**Task goal**
Each record is to be duplicated exactly, with nothing added.

**Stored data**
BEGIN

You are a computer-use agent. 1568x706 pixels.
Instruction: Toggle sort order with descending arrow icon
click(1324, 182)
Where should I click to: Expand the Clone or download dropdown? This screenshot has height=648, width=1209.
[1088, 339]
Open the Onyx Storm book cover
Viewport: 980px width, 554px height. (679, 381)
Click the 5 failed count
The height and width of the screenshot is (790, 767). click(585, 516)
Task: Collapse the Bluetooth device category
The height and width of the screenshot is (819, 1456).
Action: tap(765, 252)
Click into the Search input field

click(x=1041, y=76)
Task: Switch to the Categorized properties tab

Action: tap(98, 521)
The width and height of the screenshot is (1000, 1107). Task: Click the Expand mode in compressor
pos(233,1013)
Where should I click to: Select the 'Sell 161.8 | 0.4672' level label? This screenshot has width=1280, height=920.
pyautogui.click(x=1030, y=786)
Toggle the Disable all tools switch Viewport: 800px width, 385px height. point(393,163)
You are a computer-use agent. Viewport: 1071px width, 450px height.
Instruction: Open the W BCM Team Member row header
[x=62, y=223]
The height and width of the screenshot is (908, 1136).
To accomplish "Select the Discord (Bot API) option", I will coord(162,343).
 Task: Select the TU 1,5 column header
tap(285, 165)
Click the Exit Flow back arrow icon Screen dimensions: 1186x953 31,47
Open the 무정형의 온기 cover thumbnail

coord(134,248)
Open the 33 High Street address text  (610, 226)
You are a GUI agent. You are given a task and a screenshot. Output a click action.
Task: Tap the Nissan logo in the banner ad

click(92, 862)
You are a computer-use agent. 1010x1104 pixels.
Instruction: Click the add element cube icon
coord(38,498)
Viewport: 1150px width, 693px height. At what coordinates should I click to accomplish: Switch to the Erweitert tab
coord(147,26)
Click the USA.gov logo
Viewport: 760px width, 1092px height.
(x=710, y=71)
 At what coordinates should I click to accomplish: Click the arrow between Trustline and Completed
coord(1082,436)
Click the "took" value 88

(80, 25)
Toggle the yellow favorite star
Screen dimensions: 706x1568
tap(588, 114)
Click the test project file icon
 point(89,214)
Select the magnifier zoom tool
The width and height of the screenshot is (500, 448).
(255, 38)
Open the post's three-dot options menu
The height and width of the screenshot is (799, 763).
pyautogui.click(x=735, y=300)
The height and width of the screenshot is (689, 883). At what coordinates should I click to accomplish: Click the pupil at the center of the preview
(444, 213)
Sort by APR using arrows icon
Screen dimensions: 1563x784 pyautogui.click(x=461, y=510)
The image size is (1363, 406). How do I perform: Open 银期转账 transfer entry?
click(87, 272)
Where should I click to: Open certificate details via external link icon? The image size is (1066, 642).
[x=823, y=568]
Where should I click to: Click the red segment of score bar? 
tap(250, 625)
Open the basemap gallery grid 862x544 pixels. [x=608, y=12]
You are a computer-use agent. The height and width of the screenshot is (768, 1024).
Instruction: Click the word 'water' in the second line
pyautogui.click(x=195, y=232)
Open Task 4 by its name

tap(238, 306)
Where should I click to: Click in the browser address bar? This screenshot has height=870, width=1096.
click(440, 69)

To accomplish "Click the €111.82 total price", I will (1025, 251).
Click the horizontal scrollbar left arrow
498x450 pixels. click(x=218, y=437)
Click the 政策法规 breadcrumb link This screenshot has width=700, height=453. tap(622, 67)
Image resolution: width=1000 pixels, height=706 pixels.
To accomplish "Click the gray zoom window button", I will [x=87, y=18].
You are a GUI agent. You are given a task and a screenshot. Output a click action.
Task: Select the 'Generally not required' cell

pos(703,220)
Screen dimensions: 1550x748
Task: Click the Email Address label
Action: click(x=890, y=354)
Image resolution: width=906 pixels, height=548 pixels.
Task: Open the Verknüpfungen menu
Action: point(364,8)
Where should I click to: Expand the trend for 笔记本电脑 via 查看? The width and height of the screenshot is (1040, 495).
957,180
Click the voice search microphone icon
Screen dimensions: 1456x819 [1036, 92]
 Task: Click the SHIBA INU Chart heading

END

**Your response**
You are a computer-use agent. 1568x706 pixels.
Instruction: Toggle sort order with descending arrow icon
click(1324, 182)
Where should I click to: Expand the Clone or download dropdown? This screenshot has height=648, width=1209.
[1088, 339]
Open the Onyx Storm book cover
Viewport: 980px width, 554px height. (679, 381)
Click the 5 failed count
The height and width of the screenshot is (790, 767). click(585, 516)
Task: Collapse the Bluetooth device category
The height and width of the screenshot is (819, 1456).
Action: tap(765, 252)
Click into the Search input field

click(x=1041, y=76)
Task: Switch to the Categorized properties tab

Action: tap(98, 521)
The width and height of the screenshot is (1000, 1107). Task: Click the Expand mode in compressor
pos(233,1013)
Where should I click to: Select the 'Sell 161.8 | 0.4672' level label? This screenshot has width=1280, height=920.
pyautogui.click(x=1030, y=786)
Toggle the Disable all tools switch Viewport: 800px width, 385px height. point(393,163)
You are a computer-use agent. Viewport: 1071px width, 450px height.
Instruction: Open the W BCM Team Member row header
[x=62, y=223]
The height and width of the screenshot is (908, 1136).
To accomplish "Select the Discord (Bot API) option", I will coord(162,343).
 Task: Select the TU 1,5 column header
tap(285, 165)
Click the Exit Flow back arrow icon Screen dimensions: 1186x953 31,47
Open the 무정형의 온기 cover thumbnail

coord(134,248)
Open the 33 High Street address text  (610, 226)
You are a GUI agent. You are given a task and a screenshot. Output a click action.
Task: Tap the Nissan logo in the banner ad

click(92, 862)
You are a computer-use agent. 1010x1104 pixels.
Instruction: Click the add element cube icon
coord(38,498)
Viewport: 1150px width, 693px height. At what coordinates should I click to accomplish: Switch to the Erweitert tab
coord(147,26)
Click the USA.gov logo
Viewport: 760px width, 1092px height.
(x=710, y=71)
 At what coordinates should I click to accomplish: Click the arrow between Trustline and Completed
coord(1082,436)
Click the "took" value 88

(80, 25)
Toggle the yellow favorite star
Screen dimensions: 706x1568
tap(588, 114)
Click the test project file icon
 point(89,214)
Select the magnifier zoom tool
The width and height of the screenshot is (500, 448).
(255, 38)
Open the post's three-dot options menu
The height and width of the screenshot is (799, 763).
pyautogui.click(x=735, y=300)
The height and width of the screenshot is (689, 883). At what coordinates should I click to accomplish: Click the pupil at the center of the preview
(444, 213)
Sort by APR using arrows icon
Screen dimensions: 1563x784 pyautogui.click(x=461, y=510)
The image size is (1363, 406). How do I perform: Open 银期转账 transfer entry?
click(87, 272)
Where should I click to: Open certificate details via external link icon? The image size is (1066, 642).
[x=823, y=568]
Where should I click to: Click the red segment of score bar? 
tap(250, 625)
Open the basemap gallery grid 862x544 pixels. [x=608, y=12]
You are a computer-use agent. The height and width of the screenshot is (768, 1024).
Instruction: Click the word 'water' in the second line
pyautogui.click(x=195, y=232)
Open Task 4 by its name

tap(238, 306)
Where should I click to: Click in the browser address bar? This screenshot has height=870, width=1096.
click(440, 69)

To accomplish "Click the €111.82 total price", I will (1025, 251).
Click the horizontal scrollbar left arrow
498x450 pixels. click(x=218, y=437)
Click the 政策法规 breadcrumb link This screenshot has width=700, height=453. tap(622, 67)
Image resolution: width=1000 pixels, height=706 pixels.
To accomplish "Click the gray zoom window button", I will [x=87, y=18].
You are a GUI agent. You are given a task and a screenshot. Output a click action.
Task: Select the 'Generally not required' cell

pos(703,220)
Screen dimensions: 1550x748
Task: Click the Email Address label
Action: click(x=890, y=354)
Image resolution: width=906 pixels, height=548 pixels.
Task: Open the Verknüpfungen menu
Action: point(364,8)
Where should I click to: Expand the trend for 笔记本电脑 via 查看? The width and height of the screenshot is (1040, 495).
957,180
Click the voice search microphone icon
Screen dimensions: 1456x819 [1036, 92]
 Task: Click the SHIBA INU Chart heading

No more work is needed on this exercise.